Meeting organisé à Castelvetrano, patrie de Massimo Denaro. Les proviseurs refusent d’y envoyer leurs étudiants. Contesté le repenti Calcara qui a sauvé le magistrat au lieu de le tuer.
PALERMO - Parler de mafia est possible, mais seulement quand il s’agit d’une lointaine mafia, une mafia des autres. S’il s’agit du boss de la porte voisine il est interdit d’en parler. Il en sait quelque chose le procureur adjoint de Palermo Antonio Ingroia qui s’est retrouvé tout seul hier à Castelvetrano avec un repenti, pour le meeting organisé en souvenir de Paolo Borsellino.
Le théâtre communal était vide, déserté surtout par les étudiants ‘persuadés’ par leurs proviseurs de rester en classe « puisque les jeunes n’ont rien à apprendre de certains personnages ». Ainsi, dans les terres de Matteo Messina Denaro une Sicile antique, qu’on croyait disparue à jamais, est revenue en scène.
Privés donc d’une leçon de ‘légalité’ les élèves des Lycées de Castelvetrano, ville devenue fameuse il ya un demi siècle pour la mise en scène du meurtre du bandit Giuliano et qui probablement abrite encore aujourd’hui le dernier grand ‘recherché en fuite’ de Cosa Nostra. Dans la salle seuls sept petits vieux, deux garçons de l’Association antiracket qui avaient organisé la rencontre et le maire Gianni Pompeo ; personne d’autre à écouter le procureur Ingroia qui était l’invité, le journaliste Giacomo Di Girolamo qui présentait ‘L’invisible’ – son dernier livre justement sur la vie de Matteo Messina Denaro – et ‘le collaborateur de justice’ (repenti) Vincenzo Calcara. C’est bien le retour dans la province de Trapani de ce repenti qui a déchaîné la colère de ses concitoyens. Caldara, celui qui vingt ans auparavant aurait du tuer Paolo Borsellino avec un fusil à lunette , mais qui in fine a tourné sa veste et a raconté , à la victime désignée , Borsellino , les secrets des ‘familles’ de Trapani.
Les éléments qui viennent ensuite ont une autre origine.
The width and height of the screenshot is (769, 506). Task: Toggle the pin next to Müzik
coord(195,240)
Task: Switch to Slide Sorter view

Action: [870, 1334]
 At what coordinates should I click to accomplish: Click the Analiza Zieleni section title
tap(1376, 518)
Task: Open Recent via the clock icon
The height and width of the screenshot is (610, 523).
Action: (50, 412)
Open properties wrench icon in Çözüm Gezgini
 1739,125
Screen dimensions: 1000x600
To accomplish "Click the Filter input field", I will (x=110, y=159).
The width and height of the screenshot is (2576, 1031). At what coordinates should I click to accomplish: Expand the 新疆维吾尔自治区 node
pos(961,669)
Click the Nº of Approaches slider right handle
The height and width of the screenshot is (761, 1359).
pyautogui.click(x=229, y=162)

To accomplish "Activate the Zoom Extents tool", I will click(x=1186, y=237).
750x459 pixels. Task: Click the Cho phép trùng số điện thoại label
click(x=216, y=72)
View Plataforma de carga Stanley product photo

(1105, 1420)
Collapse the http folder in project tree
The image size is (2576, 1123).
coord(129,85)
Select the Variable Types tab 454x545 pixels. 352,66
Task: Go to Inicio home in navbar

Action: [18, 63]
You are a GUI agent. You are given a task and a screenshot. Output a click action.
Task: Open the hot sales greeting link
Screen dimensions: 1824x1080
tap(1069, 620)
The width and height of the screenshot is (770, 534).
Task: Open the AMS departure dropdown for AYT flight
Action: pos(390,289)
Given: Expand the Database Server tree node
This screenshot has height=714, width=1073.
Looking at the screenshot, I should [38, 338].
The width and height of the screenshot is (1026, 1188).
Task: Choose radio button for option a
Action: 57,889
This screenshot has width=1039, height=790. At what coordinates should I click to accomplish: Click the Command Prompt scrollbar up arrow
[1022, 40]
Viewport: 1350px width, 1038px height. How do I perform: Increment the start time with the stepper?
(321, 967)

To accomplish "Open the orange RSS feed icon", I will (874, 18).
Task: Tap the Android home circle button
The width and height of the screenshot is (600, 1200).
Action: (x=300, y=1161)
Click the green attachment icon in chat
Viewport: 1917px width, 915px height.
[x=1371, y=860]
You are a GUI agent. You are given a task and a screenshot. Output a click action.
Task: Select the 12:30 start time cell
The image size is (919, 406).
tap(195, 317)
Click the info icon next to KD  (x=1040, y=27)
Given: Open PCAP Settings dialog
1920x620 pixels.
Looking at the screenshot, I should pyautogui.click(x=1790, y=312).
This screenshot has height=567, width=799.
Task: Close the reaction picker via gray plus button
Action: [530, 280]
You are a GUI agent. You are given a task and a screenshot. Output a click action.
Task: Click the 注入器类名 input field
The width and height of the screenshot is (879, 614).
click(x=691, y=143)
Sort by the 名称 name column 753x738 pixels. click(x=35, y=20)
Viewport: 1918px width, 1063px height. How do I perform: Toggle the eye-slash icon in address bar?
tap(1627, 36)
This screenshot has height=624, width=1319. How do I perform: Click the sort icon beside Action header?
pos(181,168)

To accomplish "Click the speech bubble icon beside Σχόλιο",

Pour la première fois, en Sicile, vingt ans après, Calcara a été accueilli et salué hargneusement au cri de ‘Docteur en criminologie et mauvaise vie’.
En fin de matinée le procureur Ingroia est reparti en colère : «Il est incroyable que les proviseurs aient décidé de ne pas envoyer leurs étudiants et il est significatif que dans une occasion comme celle-ci, en souvenir du juge Paolo Borsellino, dans la ville de Matteo Messina Denaro on ressente davantage la présence du ‘recherché en fuite’ que celle de Paolo Borsellino. Tout ceci est absurde ».
Un tract a été distribué par Tonino Vaccarino , ex maire de la ville (dénoncé par Calcara) mais qui avait fait l’objet d’un non-lieu pour l’accusation d’activité mafieuse et condamné pour trafic de stupéfiants. « On ne combat pas la mafia avec un faux repenti » pouvait – on lire sur ce tract. Vaccarino a expliqué que dans un passé récent il avait aussi été embauché par les services secrets pour correspondre avec Matteo Massimo Denaro. « C’est une offense pour tout le monde de présenter comme un exemple de la légalité un assassin comme lui et je suis touché que les jeunes aient refusé de le rencontrer aujourd’hui » a affirmé Vaccarino.
Devant le théâtre, un autre tract signé par Francesco Fiordaliso, proviseur du Lycée classique de Castelvetrano, expliquait que Vincenzo Calcara n’avait rien à apprendre aux jeunes, raison pour laquelle il n’avait pas permis aux étudiants de le rencontrer.
A la fin, pour effacer cette déconvenue, le maire Pompeo a invité le procureur Ingroa à Castelvetrano pour la prochaine rencontre de février sur la mafia et les mafieux. Commentaire de Ingroa : «Aujourd’hui, le seul vraiment satisfait sera Matteo Massimo Denaro».